## Consigne
Dans l'extrait de jugement ci-dessous sur l'article 37 de la LIPR, quelles parties sont nommées dans les décisions citées entre parenthèses ? Donnez chacune une seule fois.

## Bloc de texte
C.                 L’agente a-t-elle erré dans  son interprétation des éléments essentiels de l’article 37 de la LIPR?

[53]           Je suis d’accord avec le défendeur que le rôle de cette Cour n’est pas de déterminer si, selon la preuve dont l’agente disposait, il existait des « motifs raisonnables de croire » que les éléments essentiels de l’article 37 étaient satisfaits, mais plutôt celui de déterminer s’il était raisonnable pour elle de tirer cette conclusion (Canada (Ministre de la Citoyenneté et de l'Immigration) c Thanaratnam, 2005 CAF 122 aux para 32-33).

[54]           La question à savoir s’il existe des « motifs raisonnables de croire » qu’un fait s’est produit, au sens de l’article 33 de la LIPR, exige plus qu’un simple soupçon, mais elle est une norme de preuve moins lourde que celle de la prépondérance des probabilités. Il doit y avoir un fondement objectif reposant sur des renseignements concluants et dignes de foi (Mugesera c Canada (Ministre de la Citoyenneté et de l'Immigration), 2005 CSC 40 au para 114).

## Données fournies
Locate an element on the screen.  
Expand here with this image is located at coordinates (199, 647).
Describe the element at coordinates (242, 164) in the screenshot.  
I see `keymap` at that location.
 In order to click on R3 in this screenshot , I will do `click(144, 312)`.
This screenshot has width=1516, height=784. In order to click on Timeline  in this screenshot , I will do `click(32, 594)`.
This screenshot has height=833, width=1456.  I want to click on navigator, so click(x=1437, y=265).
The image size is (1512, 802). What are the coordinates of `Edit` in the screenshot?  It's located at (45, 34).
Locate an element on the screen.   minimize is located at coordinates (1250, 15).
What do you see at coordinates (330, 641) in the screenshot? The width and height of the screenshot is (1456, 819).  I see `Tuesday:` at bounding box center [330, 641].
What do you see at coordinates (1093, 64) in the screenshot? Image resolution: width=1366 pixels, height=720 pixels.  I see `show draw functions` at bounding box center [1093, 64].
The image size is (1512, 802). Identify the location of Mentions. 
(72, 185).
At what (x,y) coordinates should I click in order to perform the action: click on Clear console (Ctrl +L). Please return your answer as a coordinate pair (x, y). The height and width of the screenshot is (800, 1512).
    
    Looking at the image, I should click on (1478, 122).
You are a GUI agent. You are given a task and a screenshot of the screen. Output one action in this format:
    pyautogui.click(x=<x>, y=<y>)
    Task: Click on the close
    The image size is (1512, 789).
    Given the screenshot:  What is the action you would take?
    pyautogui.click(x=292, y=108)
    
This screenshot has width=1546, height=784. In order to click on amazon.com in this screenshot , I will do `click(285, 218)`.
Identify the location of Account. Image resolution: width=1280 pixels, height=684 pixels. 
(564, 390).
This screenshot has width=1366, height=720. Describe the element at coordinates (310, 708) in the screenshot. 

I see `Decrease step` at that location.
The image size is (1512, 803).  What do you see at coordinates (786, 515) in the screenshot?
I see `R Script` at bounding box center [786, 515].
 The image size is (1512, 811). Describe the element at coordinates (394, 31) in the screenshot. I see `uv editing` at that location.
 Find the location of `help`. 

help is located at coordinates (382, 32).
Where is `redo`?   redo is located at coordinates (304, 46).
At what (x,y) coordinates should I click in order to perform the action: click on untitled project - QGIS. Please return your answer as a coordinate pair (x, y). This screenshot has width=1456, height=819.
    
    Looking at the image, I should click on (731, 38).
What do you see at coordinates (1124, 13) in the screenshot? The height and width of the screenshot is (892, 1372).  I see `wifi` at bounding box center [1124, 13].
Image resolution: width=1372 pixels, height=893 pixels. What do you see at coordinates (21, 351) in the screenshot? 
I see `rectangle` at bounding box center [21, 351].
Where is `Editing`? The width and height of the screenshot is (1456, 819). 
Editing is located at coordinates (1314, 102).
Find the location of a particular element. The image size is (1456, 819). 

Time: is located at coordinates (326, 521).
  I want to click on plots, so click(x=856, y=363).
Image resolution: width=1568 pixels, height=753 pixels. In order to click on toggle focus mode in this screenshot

## Solution
- Canada (Ministre de la Citoyenneté et de l'Immigration)
- Thanaratnam
- Mugesera